Kriminalbeamter sieht Ehrenkodex als Ursache / Angeklagter kommt vorläufig auf freien Fuß Opfer von Schießerei zieht plötzlich Aussage gegen "Bandidos"-Mitglied zurück
Zwei dunkle Gestalten in der Nacht, Erinnerungslücken und der Ehrenkodex unter Motorrad-Rockern: In einem der spektakulärsten Gerichtsverfahren in Sachsen-Anhalt hat das Opfer mit seiner Aussage für eine unerwartete Wende gesorgt.
Halle (dpa) l Paukenschlag im Prozess um eine Schießerei unter Motorrad-Rockern in Halle: Der Angeklagte kommt vorerst auf freien Fuß. Das Landgericht hob gestern den Haftbefehl gegen den 39-Jährigen auf.
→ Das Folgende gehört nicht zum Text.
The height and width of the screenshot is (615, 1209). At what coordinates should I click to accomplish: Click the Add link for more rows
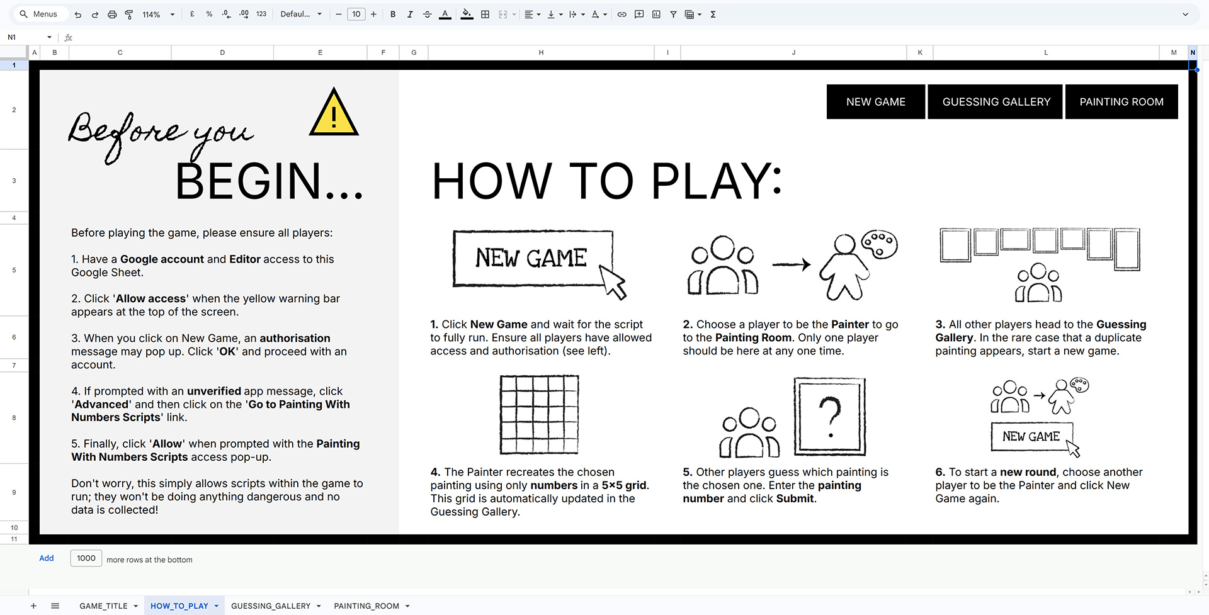point(47,558)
Es bestehe kein dringender Tatverdacht mehr, hieß es. Auslöser war die Aussage des Opfers. Der 26-Jährige hatte als Hauptzeuge seine Aussagen gegen den Angeklagten widerrufen. "Im Nachhinein kann ich das so nicht bestätigen", sagte er vor Gericht. Er könne sich nicht mehr genau an die Tat erinnern. Der Mann war am 3. Mai vor seiner Haustür in seinem Auto angeschossen und lebensgefährlich verletzt worden.
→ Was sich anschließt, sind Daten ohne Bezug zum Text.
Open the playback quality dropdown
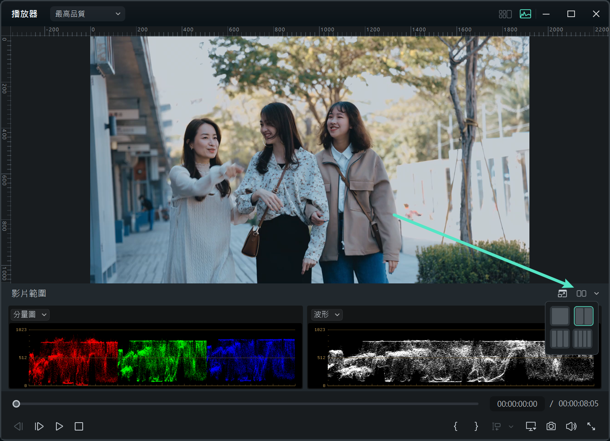This screenshot has height=441, width=610. tap(88, 14)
Bei der Polizei hatte er laut Protokoll noch ausgesagt, sein früherer Freund habe auf ihn geschossen. Der 39-Jährige soll laut Anklage den Motorrad-Rockern Bandidos angehören. Das 26 Jahre alte Opfer soll dagegen der Präsident der rivalisierenden Underdogs MC gewesen sein. Dem Angeklagten wirft die Staatsanwaltschaft versuchten Totschlag und gefährliche Körperverletzung vor. Beim Motiv gehen die Ermittler von einem erbitterten Machtkampf um die Vorherrschaft im Milieu aus.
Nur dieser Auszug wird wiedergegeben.